P Marecki P Marecki - 2 months ago 6
Java Question

How to configure child beans with @Bean annotation

I would like to use Spring's bean inheritance while employing the

@Bean
-type definition of beans. Specifically, let

public class Serwis {
Integer a;
Integer b;
Map<Integer, Integer> m = new HashMap<>();
}


and suppose the xml-based configuration would look like:

<bean id="absSerwis" class="service.Serwis"
p:a="11">
<property name="m">
<map>
<entry key="111" value="111"></entry>
</map>
</property>
</bean>

<bean id="defSerwis" parent="absSerwis"
p:b="12"
/>


which does create the bean
defSerwis
containing a deep copy of the bean
absSerwis
; in particular the contents of
m
are copied. Now, I would like to define beans like
defSerwis
using
@Bean
annotations, like

@Autowired
@Qualifier("absSerwis")
private Serwis absSerwis;

@Bean
public Serwis cccSerwis() {
Serwis s = new Serwis();
BeanUtils.copyProperties(absSerwis, s); //wrong; does shallow copy
return s;
}


what is the proper way to do it?

Answer

For starters what you describe isn't what actually happens. There is no such thing as a deep copy or anything else being made. Lets first investigate what Spring does when using a parent bean. (Also note that it is about bean-definition inheritance NOT class inheritance!);

Given your configuration

<bean id="absSerwis" class="service.Serwis"
      p:a="11">
    <property name="m">
        <map>
            <entry key="111" value="111"></entry>
        </map>
    </property>
</bean>

<bean id="defSerwis" parent="absSerwis"
      p:b="12"
  />

What happens is that for the defSerwis definition it takes the configuration of the parent absSerwis and itself and merges this into a full bean definition. There is thus no such thing as deep copies or copies of beans.

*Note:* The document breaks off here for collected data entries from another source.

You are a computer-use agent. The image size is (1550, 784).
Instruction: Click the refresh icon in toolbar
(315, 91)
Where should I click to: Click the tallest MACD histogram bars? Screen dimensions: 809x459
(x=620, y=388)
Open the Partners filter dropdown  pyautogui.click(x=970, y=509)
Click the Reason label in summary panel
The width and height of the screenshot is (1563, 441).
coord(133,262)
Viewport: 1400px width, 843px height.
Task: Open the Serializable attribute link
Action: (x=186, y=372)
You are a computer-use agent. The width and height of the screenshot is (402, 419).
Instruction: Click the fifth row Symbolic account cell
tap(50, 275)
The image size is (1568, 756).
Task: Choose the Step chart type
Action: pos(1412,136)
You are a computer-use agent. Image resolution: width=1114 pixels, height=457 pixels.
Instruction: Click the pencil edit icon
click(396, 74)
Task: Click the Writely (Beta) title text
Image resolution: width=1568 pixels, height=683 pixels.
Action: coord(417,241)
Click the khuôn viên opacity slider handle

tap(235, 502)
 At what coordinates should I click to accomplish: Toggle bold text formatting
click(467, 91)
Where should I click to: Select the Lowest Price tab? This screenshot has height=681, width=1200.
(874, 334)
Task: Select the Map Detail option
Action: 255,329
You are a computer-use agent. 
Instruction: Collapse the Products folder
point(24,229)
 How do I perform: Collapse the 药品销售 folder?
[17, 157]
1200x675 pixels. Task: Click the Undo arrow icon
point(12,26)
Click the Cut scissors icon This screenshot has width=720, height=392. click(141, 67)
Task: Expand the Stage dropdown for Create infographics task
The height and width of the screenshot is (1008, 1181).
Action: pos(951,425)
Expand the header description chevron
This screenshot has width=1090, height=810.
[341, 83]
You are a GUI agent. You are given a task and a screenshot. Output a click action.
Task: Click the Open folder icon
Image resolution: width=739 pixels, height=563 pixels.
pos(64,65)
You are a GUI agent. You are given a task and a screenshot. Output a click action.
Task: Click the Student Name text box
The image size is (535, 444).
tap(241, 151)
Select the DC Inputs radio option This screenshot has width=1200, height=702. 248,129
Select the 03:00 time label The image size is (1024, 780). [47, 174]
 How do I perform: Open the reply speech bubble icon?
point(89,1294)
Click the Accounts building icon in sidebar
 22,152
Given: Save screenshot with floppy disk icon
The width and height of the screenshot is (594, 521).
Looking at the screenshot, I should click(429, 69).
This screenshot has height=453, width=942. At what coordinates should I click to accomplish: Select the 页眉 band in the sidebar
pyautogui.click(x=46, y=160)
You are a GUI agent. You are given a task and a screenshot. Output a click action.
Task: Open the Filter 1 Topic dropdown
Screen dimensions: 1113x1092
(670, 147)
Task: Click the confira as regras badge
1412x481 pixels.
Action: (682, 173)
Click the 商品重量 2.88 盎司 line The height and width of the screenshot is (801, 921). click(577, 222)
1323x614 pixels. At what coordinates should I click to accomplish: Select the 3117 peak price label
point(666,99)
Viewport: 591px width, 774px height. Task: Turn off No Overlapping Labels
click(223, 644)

What Spring eventually sees

<bean id="absSerwis" class="service.Serwis"
      p:a="11">
    <property name="m">
        <map>
            <entry key="111" value="111"></entry>
        </map>
    </property>
</bean>

<bean id="defSerwis" class="service.Serwis"
      p:a="11" p:b="12"
      <property name="m">
        <map>
            <entry key="111" value="111"></entry>
        </map>
    </property>
  />

See also this section of the reference guide.

The easiest way is to create a method that constructs your parent, and add from there. This method must not be annotated with @Bean.

@Configuration
public class MyConfiguration {

    private Serwis baseSerwis() {
        Serwis base =  new Serwis();
        base.setA(11);
        Map map = new HashMap();
        map.put(111, 111);
        base.setM(map);
        return base;
    }

    @Bean
    public Serwis absSerwis() {
        return baseSerwis();
    }

    @Bean
    public Serwis defSerwis() {
        Serwis defSerwis = baseSerwis();
        defSerwis.setB(12);
        return defSerwis;
    }
}

This is more or less the equivalent of the xml part.